1. OK, this is good reason...
2. Are there so many? I know only the forest Runner and the Professional from shadizar
Well, there are the Gunderland Mercenary and Poitainian Knight from Signs and Portents
(reprinted in Aquilonia
), the Gunderland Pikeman (also in Aquilonia
), the Professional (in Shadizar
), the Dancing Savage, Drummer in the Dark, Forest Runner, Hunt Master, Paramount Chief (from AtTR), Merchant Prince, House Agent (from Messantia
), Lord of the Black Ring, Sorcerer of the Scarlet Circle, and Master of the Black Circle (from Scrolls of Skelos
). Also there is a Darfari prestige class in Signs and Portents
I am rather disinclined to add more to that list unless I feel additional PrC are extremely appropriate to the culture - or unless I feel the PrC are actually being used, either by players or GMs.

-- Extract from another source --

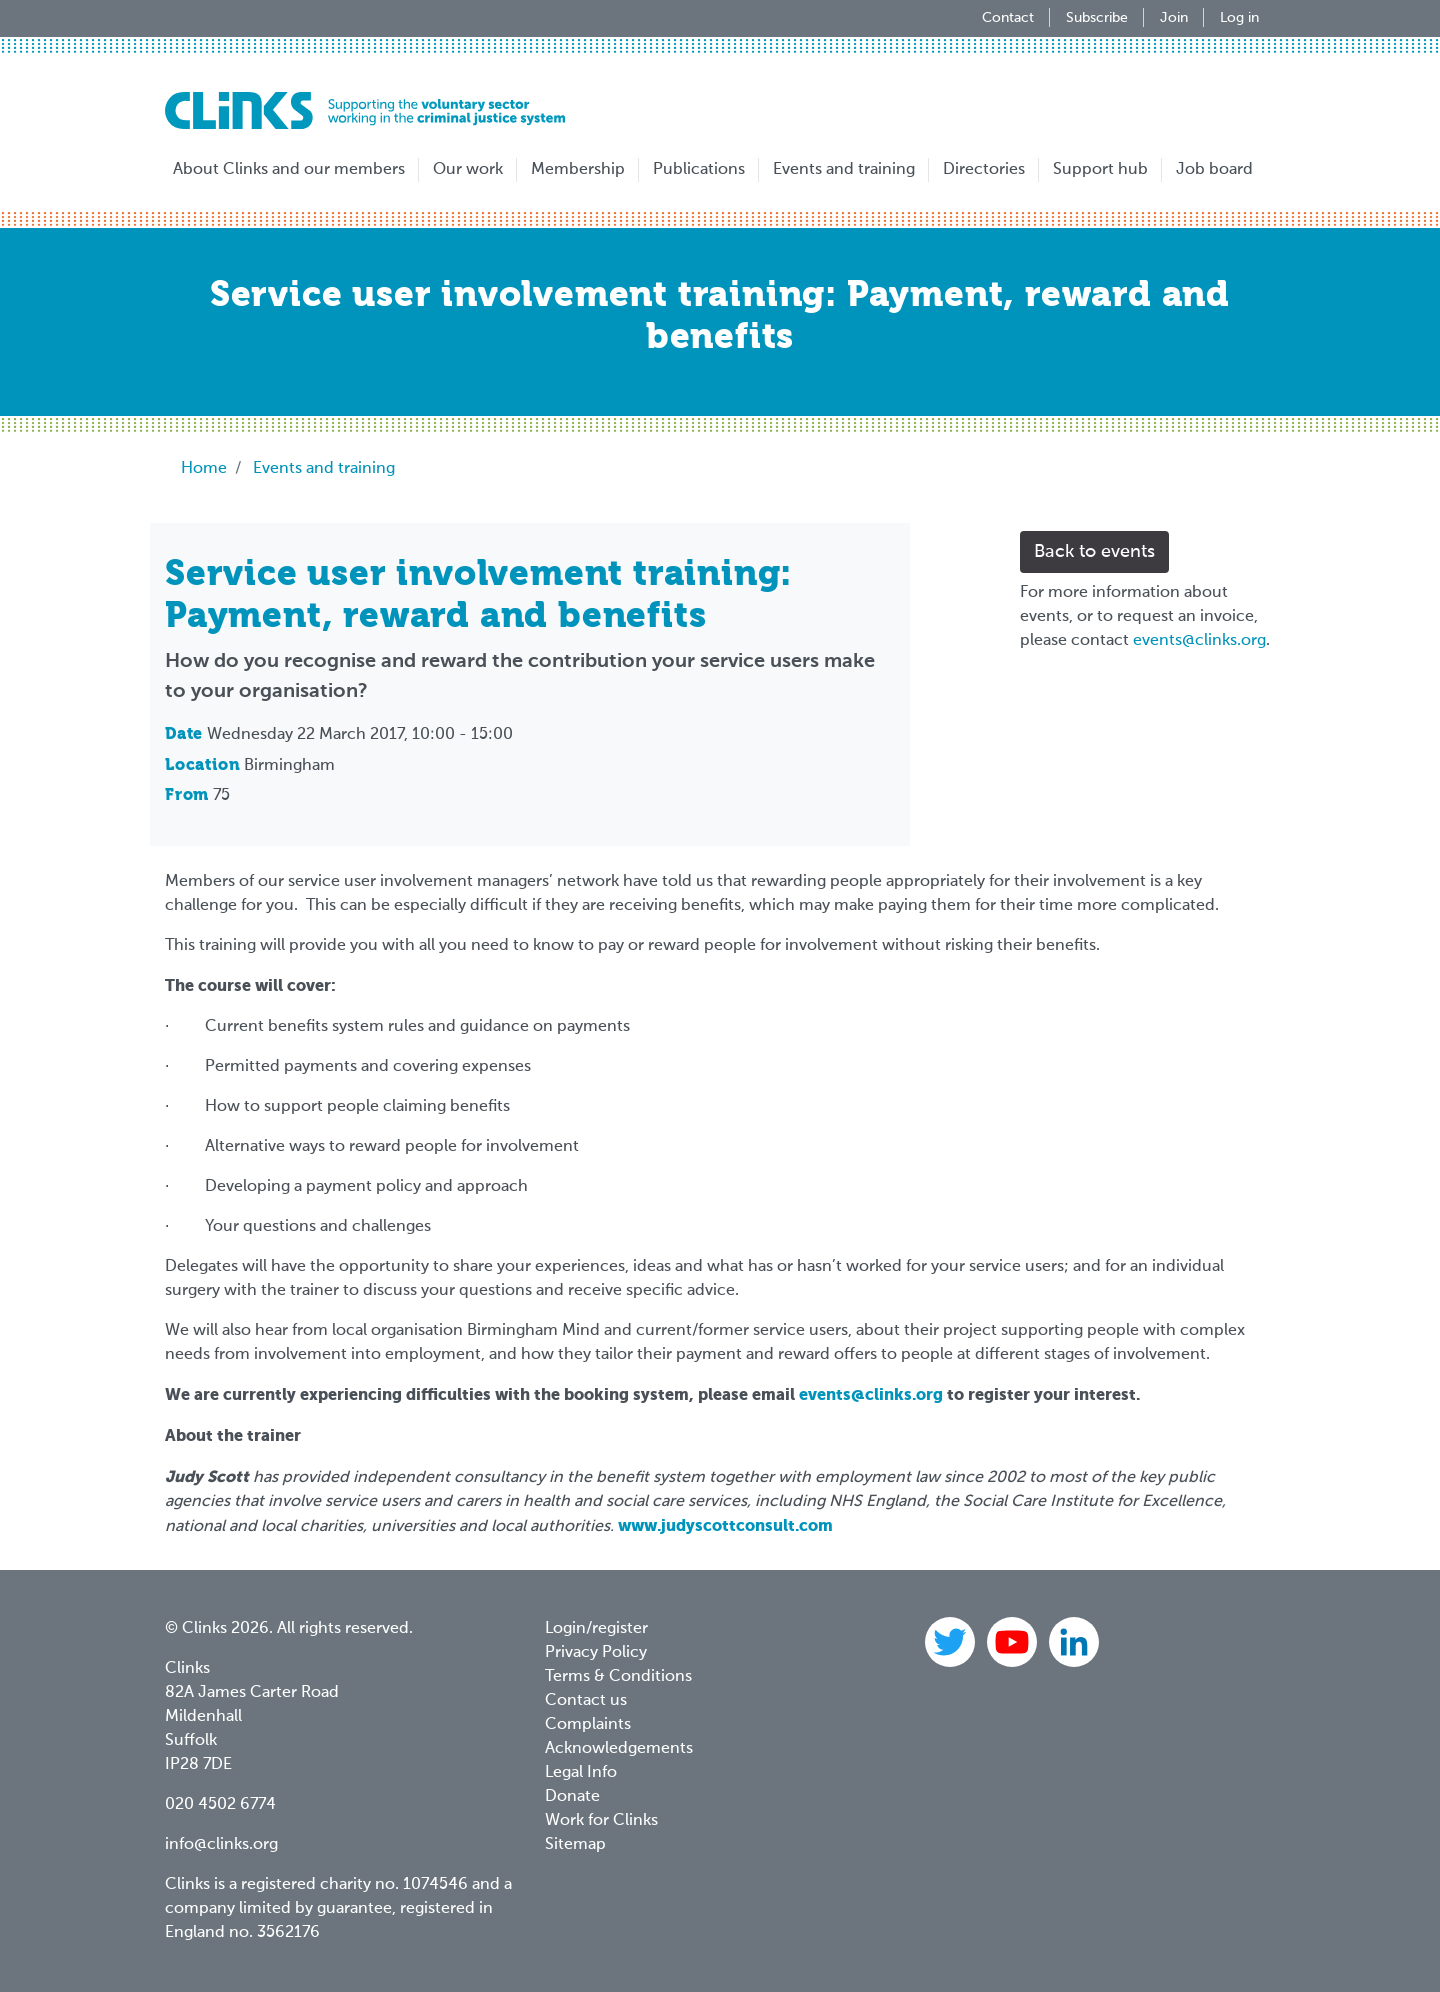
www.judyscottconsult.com (727, 1525)
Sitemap (575, 1845)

I tend to write the books the way I would want a sourcebook - which means I write them to be useful to me and my games. My players rarely bother with prestige classes. They use skills and feats instead. Thus, most of WotC's books, filled to the brim with PrCs, are largely useless to me. I won't write something I won't use in a game. All the prestige classes in my books exist because I needed a villain who could accomplish something specific. I don't create what I will not use - so if you see a prestige class in a book, it is because I used it for a villain and thought it appropriate for the setting. I don't use prestige classes unless I need something done appropriate for the culture that cannot be done via multi-classing or feat/skill selection.
The best characters are those who are inventive with their abilities and have cultural and personal flavour of their own - not those with improved rules to make the character interesting or different. Just like the best scholars can conserve their sorcery with sleight-of-hand, smoke, mirrors and alchemy, so to are the best characters made. A good bit of discription and misdirection can disguise a class or make it seem interesting and new.
3. I thought the meaning of the prestige class is to specialize the character on a higher level. The multi-class is more like the old Kits of AD&D like in the Complete Ranger`s Handbook.
My borderer is now 4th level and we got the book just a few days ago. Now it`s to late to make a dual-class like the skirmisher. Or work the variant rules even you don´t multiclass like it is shown in the table.
No. A prestige class should be prestigious - therefore important to the culture at hand. Not all specialised positions require a prestige class. Anyone who kills for money is an assassin, for example, whether they have a PrC or not. Someone is a skirmisher if they act like one - which is mostly just a matter of appropriate feat and skill selections.
The multiclass progressions are suggestions only. If you want to make a skirmisher as described in Hyboria's Fiercest
, take four levels in soldier.
7. I would play the Forest Runner, but at this level I don`t have the prerequisites for it. And one in my group (known on this board here as phlip fry) is thinking about taking the Professional (assassin) class...
Heck, do you realy want to hear all the character?s stories. If someone strts with it it is like opening Pandora`s box.
Yes. I would much rather read about people's characters and their great deeds and boasts instead of rules discussions. RPGs are better (IMHO) when story driven, not rule driven.